Source records
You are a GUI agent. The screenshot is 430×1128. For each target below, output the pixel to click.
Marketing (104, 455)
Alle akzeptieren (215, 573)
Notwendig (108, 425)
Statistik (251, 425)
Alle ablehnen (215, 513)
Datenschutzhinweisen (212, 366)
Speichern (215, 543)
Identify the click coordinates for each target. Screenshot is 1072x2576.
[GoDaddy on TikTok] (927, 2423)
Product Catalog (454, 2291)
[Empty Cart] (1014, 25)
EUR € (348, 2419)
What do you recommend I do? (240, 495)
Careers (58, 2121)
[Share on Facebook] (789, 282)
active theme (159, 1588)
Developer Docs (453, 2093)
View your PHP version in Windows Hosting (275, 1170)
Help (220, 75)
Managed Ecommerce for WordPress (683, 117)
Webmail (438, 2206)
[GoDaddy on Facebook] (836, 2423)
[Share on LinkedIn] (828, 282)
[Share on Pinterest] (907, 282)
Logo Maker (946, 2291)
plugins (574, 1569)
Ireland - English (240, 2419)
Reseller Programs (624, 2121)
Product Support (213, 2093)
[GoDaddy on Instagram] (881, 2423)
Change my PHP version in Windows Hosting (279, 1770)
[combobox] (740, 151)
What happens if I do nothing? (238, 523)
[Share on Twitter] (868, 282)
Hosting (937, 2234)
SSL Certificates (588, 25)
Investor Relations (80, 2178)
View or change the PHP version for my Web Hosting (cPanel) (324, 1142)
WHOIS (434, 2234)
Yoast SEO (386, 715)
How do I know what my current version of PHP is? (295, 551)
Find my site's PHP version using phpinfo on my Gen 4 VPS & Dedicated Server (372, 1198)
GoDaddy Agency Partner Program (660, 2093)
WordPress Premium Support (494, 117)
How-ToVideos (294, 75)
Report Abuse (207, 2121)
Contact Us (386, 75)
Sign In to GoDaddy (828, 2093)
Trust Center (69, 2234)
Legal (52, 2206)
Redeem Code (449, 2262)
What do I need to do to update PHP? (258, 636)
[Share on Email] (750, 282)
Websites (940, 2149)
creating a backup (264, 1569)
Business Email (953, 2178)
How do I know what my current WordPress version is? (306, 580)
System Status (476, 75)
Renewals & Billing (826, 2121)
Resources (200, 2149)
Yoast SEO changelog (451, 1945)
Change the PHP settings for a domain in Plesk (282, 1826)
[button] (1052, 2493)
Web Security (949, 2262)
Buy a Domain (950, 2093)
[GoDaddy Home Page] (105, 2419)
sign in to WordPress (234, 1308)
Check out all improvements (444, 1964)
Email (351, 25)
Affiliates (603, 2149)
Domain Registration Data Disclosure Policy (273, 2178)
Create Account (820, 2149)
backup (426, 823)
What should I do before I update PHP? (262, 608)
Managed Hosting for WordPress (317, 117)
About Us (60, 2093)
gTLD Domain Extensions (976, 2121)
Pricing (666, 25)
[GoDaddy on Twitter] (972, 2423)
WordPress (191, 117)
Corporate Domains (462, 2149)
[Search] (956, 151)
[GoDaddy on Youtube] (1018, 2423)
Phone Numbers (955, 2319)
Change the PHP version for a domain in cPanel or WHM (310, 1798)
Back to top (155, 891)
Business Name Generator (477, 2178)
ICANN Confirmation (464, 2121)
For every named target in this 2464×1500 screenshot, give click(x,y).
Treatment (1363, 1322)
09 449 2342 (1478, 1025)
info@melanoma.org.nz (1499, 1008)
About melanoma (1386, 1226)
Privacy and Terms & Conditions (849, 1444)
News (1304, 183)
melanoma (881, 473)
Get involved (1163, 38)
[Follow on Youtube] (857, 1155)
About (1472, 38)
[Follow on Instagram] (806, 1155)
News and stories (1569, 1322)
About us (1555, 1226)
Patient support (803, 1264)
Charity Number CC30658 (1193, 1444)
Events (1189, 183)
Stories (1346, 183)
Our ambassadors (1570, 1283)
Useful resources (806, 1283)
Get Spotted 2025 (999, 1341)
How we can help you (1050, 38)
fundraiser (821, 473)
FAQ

PROBLEM REQUIREMENTS: Your reply should be all of the data, returned exactly.

RESPONSE AREA:
You are a GUI agent. The screenshot is 430×1128. For each target below, output the pixel to click.
Marketing (104, 455)
Alle akzeptieren (215, 573)
Notwendig (108, 425)
Statistik (251, 425)
Alle ablehnen (215, 513)
Datenschutzhinweisen (212, 366)
Speichern (215, 543)
Identify the click coordinates for each target. Screenshot is 1072x2576.
[GoDaddy on TikTok] (927, 2423)
Product Catalog (454, 2291)
[Empty Cart] (1014, 25)
EUR € (348, 2419)
What do you recommend I do? (240, 495)
Careers (58, 2121)
[Share on Facebook] (789, 282)
active theme (159, 1588)
Developer Docs (453, 2093)
View your PHP version in Windows Hosting (275, 1170)
Help (220, 75)
Managed Ecommerce for WordPress (683, 117)
Webmail (438, 2206)
[GoDaddy on Facebook] (836, 2423)
[Share on LinkedIn] (828, 282)
[Share on Pinterest] (907, 282)
Logo Maker (946, 2291)
plugins (574, 1569)
Ireland - English (240, 2419)
Reseller Programs (624, 2121)
Product Support (213, 2093)
[GoDaddy on Instagram] (881, 2423)
Change my PHP version in Windows Hosting (279, 1770)
[combobox] (740, 151)
What happens if I do nothing? (238, 523)
[Share on Twitter] (868, 282)
Hosting (937, 2234)
SSL Certificates (588, 25)
Investor Relations (80, 2178)
View or change the PHP version for my Web Hosting (cPanel) (324, 1142)
WHOIS (434, 2234)
Yoast SEO (386, 715)
How do I know what my current version of PHP is? (295, 551)
Find my site's PHP version using phpinfo on my Gen 4 VPS & Dedicated Server (372, 1198)
GoDaddy Agency Partner Program (660, 2093)
WordPress Premium Support (494, 117)
How-ToVideos (294, 75)
Report Abuse (207, 2121)
Contact Us (386, 75)
Sign In to GoDaddy (828, 2093)
Trust Center (69, 2234)
Legal (52, 2206)
Redeem Code (449, 2262)
What do I need to do to update PHP? (258, 636)
[Share on Email] (750, 282)
Websites (940, 2149)
creating a backup (264, 1569)
Business Email (953, 2178)
How do I know what my current WordPress version is? (306, 580)
System Status (476, 75)
Renewals & Billing (826, 2121)
Resources (200, 2149)
Yoast SEO changelog (451, 1945)
Change the PHP settings for a domain in Plesk (282, 1826)
[button] (1052, 2493)
Web Security (949, 2262)
Buy a Domain (950, 2093)
[GoDaddy Home Page] (105, 2419)
sign in to WordPress (234, 1308)
Check out all improvements (444, 1964)
Email (351, 25)
Affiliates (603, 2149)
Domain Registration Data Disclosure Policy (273, 2178)
Create Account (820, 2149)
backup (426, 823)
What should I do before I update PHP? (262, 608)
Managed Hosting for WordPress (317, 117)
About Us (60, 2093)
gTLD Domain Extensions (976, 2121)
Pricing (666, 25)
[GoDaddy on Twitter] (972, 2423)
WordPress (191, 117)
Corporate Domains (462, 2149)
[Search] (956, 151)
[GoDaddy on Youtube] (1018, 2423)
Phone Numbers (955, 2319)
Change the PHP version for a domain in cPanel or WHM (310, 1798)
Back to top (155, 891)
Business Name Generator (477, 2178)
ICANN Confirmation (464, 2121)
For every named target in this 2464×1500 screenshot, give click(x,y).
Treatment (1363, 1322)
09 449 2342 (1478, 1025)
info@melanoma.org.nz (1499, 1008)
About melanoma (1386, 1226)
Privacy and Terms & Conditions (849, 1444)
News (1304, 183)
melanoma (881, 473)
Get involved (1163, 38)
[Follow on Youtube] (857, 1155)
About (1472, 38)
[Follow on Instagram] (806, 1155)
News and stories (1569, 1322)
About us (1555, 1226)
Patient support (803, 1264)
Charity Number CC30658 (1193, 1444)
Events (1189, 183)
Stories (1346, 183)
Our ambassadors (1570, 1283)
Useful resources (806, 1283)
Get Spotted 2025 (999, 1341)
How we can help you (1050, 38)
fundraiser (821, 473)
FAQ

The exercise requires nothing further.